Now that Maggie has one, she's eyeing a smartphone down the road.
Maggie Moore said, "I want one of those right now but I don't want to pay for it. That's probably not going to happen until I get a job."
And that's just fine with her parents who say Maggie is responsible, but not old enough to have the unlimited access that comes with her own smartphone.
Maggie's dad, Lance Moore, said, "She knows her limits on this. We knew that she can't go too far on this phone. With the smartphone, that opens a whole new window."
Maggie's brother, 8-year-old Jake, doesn't have a phone at all.
That doesn't mean he's not already thinking about his own phone.
Jake Moore said, "When my friends get one, I can call them. I want one because I want to text too."
In the meantime, Jake uses his iPad to play games off the internet.
He only does this with a parent close by.
The Family Resource Center in Tupelo is one group that works with parents and families on a wide-range of subjects, including internet safety.
Experts here can't recommend the right or wrong time a child should have their own phone.
Marie Steele with The Family Resource Center said, "It would depend on the maturity and communication between the family and the child. It depends on if you have an open relationship with your child where they speak and talk to you, willingly let you look through their phone. They still need monitored either way."

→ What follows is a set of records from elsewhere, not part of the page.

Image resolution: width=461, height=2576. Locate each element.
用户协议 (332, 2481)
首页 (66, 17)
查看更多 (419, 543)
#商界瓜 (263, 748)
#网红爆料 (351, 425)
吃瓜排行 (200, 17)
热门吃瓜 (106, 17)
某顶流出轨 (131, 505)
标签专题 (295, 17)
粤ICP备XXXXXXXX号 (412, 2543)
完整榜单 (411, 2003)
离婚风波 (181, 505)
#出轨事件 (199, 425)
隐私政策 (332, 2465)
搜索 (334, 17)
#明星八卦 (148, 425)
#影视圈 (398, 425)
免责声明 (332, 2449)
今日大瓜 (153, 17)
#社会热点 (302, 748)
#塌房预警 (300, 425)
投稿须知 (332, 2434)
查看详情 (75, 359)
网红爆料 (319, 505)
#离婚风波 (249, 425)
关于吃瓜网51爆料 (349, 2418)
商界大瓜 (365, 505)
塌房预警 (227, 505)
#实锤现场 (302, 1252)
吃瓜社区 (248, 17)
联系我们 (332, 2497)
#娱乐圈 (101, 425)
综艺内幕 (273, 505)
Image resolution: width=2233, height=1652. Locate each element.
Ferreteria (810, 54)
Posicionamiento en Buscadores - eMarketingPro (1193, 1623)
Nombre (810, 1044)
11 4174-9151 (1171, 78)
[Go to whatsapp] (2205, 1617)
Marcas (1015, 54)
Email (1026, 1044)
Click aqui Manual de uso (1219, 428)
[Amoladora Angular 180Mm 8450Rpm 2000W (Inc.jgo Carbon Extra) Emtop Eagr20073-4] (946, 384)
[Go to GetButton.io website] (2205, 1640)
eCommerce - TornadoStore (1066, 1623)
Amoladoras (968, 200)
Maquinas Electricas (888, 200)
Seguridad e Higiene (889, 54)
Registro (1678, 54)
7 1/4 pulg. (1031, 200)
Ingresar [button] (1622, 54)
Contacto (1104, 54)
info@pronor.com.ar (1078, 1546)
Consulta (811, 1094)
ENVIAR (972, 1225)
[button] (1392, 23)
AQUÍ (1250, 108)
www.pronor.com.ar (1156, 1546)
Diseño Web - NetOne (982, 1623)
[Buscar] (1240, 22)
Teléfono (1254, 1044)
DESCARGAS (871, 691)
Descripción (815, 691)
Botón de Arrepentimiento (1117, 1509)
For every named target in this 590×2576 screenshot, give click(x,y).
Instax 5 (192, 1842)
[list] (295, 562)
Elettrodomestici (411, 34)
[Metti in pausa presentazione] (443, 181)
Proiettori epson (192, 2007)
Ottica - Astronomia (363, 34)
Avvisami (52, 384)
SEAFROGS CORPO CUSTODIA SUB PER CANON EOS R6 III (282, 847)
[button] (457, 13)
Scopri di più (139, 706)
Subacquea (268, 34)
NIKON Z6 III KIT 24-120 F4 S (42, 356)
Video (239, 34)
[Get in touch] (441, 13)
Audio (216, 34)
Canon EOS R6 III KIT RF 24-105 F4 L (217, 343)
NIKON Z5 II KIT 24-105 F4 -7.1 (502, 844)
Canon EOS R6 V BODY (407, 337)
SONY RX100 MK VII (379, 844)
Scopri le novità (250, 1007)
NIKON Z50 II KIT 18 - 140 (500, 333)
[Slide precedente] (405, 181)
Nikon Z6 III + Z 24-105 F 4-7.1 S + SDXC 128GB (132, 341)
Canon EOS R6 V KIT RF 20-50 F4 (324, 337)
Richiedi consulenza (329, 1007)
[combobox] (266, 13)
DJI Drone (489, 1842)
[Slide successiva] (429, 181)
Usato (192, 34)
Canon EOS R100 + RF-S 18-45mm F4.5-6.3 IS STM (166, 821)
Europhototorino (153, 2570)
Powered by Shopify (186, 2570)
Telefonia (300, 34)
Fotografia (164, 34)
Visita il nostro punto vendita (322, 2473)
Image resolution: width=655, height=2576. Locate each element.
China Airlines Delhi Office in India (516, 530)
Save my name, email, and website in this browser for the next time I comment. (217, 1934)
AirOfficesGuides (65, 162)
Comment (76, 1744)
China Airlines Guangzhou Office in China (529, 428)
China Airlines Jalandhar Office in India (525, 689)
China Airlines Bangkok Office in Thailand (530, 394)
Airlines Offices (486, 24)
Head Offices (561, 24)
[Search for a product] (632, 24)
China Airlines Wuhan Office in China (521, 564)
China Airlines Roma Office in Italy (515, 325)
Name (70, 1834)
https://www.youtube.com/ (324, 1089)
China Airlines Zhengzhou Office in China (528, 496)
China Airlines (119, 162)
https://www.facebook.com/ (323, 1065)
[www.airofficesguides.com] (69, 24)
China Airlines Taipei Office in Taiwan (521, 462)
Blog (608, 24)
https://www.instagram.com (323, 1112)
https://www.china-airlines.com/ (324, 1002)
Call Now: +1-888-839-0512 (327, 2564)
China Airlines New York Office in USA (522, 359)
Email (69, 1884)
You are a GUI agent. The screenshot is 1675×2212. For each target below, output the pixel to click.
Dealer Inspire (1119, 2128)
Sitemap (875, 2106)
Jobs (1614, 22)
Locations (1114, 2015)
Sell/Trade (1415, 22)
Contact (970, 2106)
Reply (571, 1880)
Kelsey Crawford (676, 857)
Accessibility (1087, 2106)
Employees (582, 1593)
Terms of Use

Center officials sometimes counsel families who say they want their young children to have a phone.
Sheila Davis with The Family Resource Center said, "Sometimes families are separated or divorced. They want to have that connection to their child without having to go through that other parent. But teaching responsibility to a child at that age is big. We just have to put some boundaries on it."
Meantime at the Moore house, boundaries on the phone and computer are enforced.
The children's mom, Alison, says it works for both the parents and the children in this household.
Alison Moore said, "What I like about it is that we don't have a home phone anymore. A lot of times when I need to get in touch with my husband, he doesn't always answer his phone if he's not in the room with it or it's on silent. That gives me another line I can call and hopefully get somebody to answer. That's what I like about having an extra phone in the house."
In the meantime, Jake will keep wishing for a phone until he's older.
Maggie will use the one she bought with her own money.
Maggie Moore said, "I'm going to hold out until I get a job!"
By then, her parents say, she'll likely be ready for a smartphone of her own.